Mumbai may be oceans apart from the US, but like the rest of the world, this city too has its eye on the circus that the US presidential race has turned out to be
Mumbai may be oceans apart from the US, but like the rest of the world, this city too has its eye on the circus that the US presidential race has turned out to be. The contest is currently overshadowed by the allegations of sexual harassment against Republican candidate Donald Trump.
ADVERTISEMENT
His lewd comments, passed off as ‘locker room banter’, have taken the narrative out of the narrow election plank. Even as you read this, more women are coming forward with their own experiences of being touched inappropriately or molested by Trump. It is not this editorial’s aim to prove whether the women are speaking the truth or not. Cases of sexual harassment are inherently private in nature, so there will always be a ‘she said, he said’ debate. And yet, to dismiss these women’s accounts just because they are coming forward decades after the incident is belittling the victims.

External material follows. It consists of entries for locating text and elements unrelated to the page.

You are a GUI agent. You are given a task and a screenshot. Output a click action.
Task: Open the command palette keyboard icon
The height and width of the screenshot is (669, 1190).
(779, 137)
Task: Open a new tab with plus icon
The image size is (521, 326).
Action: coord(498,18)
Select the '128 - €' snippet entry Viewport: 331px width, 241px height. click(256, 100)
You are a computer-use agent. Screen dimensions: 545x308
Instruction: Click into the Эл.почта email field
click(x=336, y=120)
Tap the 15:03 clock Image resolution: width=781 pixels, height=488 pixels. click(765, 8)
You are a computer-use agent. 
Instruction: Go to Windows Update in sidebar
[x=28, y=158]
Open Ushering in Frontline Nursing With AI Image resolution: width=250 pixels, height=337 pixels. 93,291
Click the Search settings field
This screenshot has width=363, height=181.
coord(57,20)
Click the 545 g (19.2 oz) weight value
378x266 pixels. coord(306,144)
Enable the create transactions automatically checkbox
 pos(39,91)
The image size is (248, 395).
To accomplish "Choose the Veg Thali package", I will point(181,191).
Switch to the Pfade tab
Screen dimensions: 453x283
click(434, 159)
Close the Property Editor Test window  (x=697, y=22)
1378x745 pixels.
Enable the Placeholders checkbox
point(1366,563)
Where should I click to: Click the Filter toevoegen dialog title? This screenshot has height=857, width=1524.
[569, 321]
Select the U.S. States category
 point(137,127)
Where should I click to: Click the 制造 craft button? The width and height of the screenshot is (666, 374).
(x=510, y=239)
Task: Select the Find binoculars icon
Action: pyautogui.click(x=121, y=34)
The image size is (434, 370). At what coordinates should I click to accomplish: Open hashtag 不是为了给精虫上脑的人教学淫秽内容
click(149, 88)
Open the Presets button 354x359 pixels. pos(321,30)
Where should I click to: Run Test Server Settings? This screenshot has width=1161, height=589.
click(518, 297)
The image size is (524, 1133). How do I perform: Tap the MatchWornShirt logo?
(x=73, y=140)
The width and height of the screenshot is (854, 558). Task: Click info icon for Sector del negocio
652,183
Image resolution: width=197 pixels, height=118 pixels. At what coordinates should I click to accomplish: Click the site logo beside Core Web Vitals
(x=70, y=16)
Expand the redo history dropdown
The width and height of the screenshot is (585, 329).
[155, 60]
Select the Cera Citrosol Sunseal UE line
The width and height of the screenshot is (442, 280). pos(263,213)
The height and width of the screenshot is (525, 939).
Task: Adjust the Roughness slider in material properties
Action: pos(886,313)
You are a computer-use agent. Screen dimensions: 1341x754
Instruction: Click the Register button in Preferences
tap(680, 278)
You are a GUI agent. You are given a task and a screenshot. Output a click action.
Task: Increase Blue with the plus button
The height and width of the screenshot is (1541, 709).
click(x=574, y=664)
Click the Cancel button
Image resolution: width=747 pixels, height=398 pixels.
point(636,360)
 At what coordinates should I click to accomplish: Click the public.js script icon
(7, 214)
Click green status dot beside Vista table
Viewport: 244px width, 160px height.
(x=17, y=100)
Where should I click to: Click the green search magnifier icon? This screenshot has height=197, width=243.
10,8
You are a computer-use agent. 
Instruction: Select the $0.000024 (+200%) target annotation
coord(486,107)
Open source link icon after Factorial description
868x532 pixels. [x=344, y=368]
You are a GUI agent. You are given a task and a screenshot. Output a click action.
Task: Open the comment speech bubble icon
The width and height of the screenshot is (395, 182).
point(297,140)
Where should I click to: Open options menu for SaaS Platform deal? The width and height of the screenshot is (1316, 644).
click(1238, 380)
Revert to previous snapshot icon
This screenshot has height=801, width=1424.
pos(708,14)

Often, when women speak out, they are asked why they kept quiet for so many years. There are reasons for the silence. The fear of being dismissed is one. The prospect of being mocked or humiliated is pervasive in India, where the victim is often shamed instead of the abuser. Anger, guilt, confusion, trepidation about the repercussions and the futility of speaking out — the list can go on.
This is not to say that there aren’t false cases of rape, yet there is no comparison to the scale at which genuine victims have suffered. Just because a woman decides to speak 10, 15 or 20 years later, she cannot automatically be termed a liar. Instead of trying to silence these voices with Trump talk, we must open our eyes to the fact that sexual harassment is much more commonplace than we think it is. It is time we believe it, even if it’s more comfortable not to do so.